Noem a déclaré que « temporaire signifie temporaire » et qu'autoriser les ressortissants somaliens à rester aux États-Unis était « contraire à nos intérêts nationaux ». Elle a en outre souligné la priorité de l'administration de « faire passer les Américains en premier ». L'annonce a été faite lors d'une conférence de presse à New York le 8 janvier, selon Reuters.
Le TPS est un programme qui permet aux ressortissants étrangers de vivre et de travailler temporairement aux États-Unis si les conditions dans leur pays d'origine les empêchent d'y retourner en toute sécurité. Ces conditions peuvent inclure un conflit armé, des catastrophes naturelles ou d'autres circonstances extraordinaires. Cette désignation offre aux bénéficiaires une autorisation de travail et une protection contre l'expulsion.
Les critiques ont condamné la décision de l'administration, la qualifiant d'attaque sectaire. L'annonce a coïncidé avec les déclarations de Donald Trump indiquant l'intention de son administration de révoquer la citoyenneté américaine des immigrants naturalisés, y compris ceux de Somalie, reconnus coupables de fraude.
La décision de mettre fin au TPS pour les Somaliens soulève des inquiétudes quant à l'impact potentiel sur les individus et les familles qui se sont établis aux États-Unis.
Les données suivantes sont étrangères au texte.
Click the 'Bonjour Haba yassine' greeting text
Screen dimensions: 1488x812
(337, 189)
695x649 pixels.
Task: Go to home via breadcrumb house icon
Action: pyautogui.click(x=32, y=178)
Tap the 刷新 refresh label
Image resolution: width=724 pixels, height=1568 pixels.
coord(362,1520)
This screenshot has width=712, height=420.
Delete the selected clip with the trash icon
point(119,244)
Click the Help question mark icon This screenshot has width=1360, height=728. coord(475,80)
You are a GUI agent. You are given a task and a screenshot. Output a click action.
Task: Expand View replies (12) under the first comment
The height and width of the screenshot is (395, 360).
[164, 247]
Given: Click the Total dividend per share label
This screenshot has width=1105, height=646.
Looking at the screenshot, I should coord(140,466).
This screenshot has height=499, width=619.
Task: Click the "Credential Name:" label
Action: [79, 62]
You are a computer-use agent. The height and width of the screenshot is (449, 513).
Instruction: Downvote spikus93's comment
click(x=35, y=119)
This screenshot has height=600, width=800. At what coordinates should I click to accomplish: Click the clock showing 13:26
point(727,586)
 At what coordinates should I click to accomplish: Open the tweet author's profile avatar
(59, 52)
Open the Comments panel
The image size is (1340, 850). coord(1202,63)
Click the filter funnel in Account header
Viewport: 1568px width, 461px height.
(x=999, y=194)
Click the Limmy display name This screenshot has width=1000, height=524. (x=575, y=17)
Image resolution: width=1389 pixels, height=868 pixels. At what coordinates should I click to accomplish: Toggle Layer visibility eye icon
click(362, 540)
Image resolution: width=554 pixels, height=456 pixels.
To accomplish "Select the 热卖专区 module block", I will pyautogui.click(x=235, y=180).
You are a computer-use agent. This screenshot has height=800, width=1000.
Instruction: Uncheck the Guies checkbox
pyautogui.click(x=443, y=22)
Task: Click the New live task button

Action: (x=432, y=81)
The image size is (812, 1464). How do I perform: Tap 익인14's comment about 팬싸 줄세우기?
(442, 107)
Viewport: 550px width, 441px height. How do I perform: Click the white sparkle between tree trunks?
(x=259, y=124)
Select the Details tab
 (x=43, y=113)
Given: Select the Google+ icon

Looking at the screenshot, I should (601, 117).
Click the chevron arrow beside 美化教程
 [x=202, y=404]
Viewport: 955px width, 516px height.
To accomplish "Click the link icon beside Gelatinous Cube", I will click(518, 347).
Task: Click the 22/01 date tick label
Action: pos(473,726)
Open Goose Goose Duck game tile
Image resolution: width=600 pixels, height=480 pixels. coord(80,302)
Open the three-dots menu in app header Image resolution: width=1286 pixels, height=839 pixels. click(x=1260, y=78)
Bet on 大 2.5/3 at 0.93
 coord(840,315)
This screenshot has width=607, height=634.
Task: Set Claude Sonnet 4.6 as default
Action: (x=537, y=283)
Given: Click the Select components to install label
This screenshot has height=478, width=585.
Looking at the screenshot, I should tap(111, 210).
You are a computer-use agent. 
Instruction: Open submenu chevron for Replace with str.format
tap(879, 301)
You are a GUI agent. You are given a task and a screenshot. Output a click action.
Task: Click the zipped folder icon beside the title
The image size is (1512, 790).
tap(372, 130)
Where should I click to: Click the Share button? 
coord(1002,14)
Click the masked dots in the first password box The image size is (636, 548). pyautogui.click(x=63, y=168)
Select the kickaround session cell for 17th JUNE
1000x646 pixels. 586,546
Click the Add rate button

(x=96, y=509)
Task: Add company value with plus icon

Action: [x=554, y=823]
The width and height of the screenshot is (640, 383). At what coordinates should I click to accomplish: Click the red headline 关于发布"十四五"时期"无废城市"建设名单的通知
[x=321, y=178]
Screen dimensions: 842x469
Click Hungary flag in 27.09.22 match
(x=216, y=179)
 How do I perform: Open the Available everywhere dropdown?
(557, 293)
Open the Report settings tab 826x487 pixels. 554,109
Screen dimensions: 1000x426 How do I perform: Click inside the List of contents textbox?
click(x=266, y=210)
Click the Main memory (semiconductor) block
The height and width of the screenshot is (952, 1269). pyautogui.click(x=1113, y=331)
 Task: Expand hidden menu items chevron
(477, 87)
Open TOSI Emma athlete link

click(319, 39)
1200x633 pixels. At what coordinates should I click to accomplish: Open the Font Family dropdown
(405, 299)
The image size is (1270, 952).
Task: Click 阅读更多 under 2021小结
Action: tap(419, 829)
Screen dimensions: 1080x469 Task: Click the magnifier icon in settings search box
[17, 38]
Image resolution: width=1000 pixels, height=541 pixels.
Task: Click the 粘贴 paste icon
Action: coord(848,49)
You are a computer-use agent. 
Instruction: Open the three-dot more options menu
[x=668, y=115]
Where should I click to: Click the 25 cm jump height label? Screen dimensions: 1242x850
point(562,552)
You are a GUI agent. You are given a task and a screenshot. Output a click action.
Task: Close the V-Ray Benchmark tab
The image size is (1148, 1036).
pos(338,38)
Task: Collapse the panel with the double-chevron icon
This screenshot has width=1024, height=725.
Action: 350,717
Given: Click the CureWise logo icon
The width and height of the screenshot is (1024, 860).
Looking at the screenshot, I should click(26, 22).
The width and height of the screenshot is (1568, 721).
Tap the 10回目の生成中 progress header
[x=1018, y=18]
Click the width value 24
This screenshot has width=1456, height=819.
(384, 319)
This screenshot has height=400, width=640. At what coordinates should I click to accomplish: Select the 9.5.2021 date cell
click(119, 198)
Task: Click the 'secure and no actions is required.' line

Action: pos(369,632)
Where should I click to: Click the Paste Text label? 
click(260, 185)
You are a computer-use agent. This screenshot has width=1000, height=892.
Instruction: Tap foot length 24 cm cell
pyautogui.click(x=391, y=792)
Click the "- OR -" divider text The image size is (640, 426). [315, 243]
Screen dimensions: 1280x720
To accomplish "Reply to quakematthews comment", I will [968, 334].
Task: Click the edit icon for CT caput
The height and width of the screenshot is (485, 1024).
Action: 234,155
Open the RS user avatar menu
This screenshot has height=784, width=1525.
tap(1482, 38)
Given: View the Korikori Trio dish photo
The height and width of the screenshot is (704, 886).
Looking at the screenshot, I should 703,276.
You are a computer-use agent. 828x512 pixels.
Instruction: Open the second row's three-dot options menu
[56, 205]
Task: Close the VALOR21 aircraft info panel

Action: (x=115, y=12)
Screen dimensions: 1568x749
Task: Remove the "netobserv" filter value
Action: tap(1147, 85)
Elle met également en évidence le débat en cours sur la politique d'immigration et les critères utilisés pour déterminer l'admissibilité aux protections humanitaires. L'avenir de ceux qui sont touchés reste incertain, car ils sont confrontés à la perspective de retourner dans un pays qui pourrait encore être aux prises avec l'instabilité et la violence.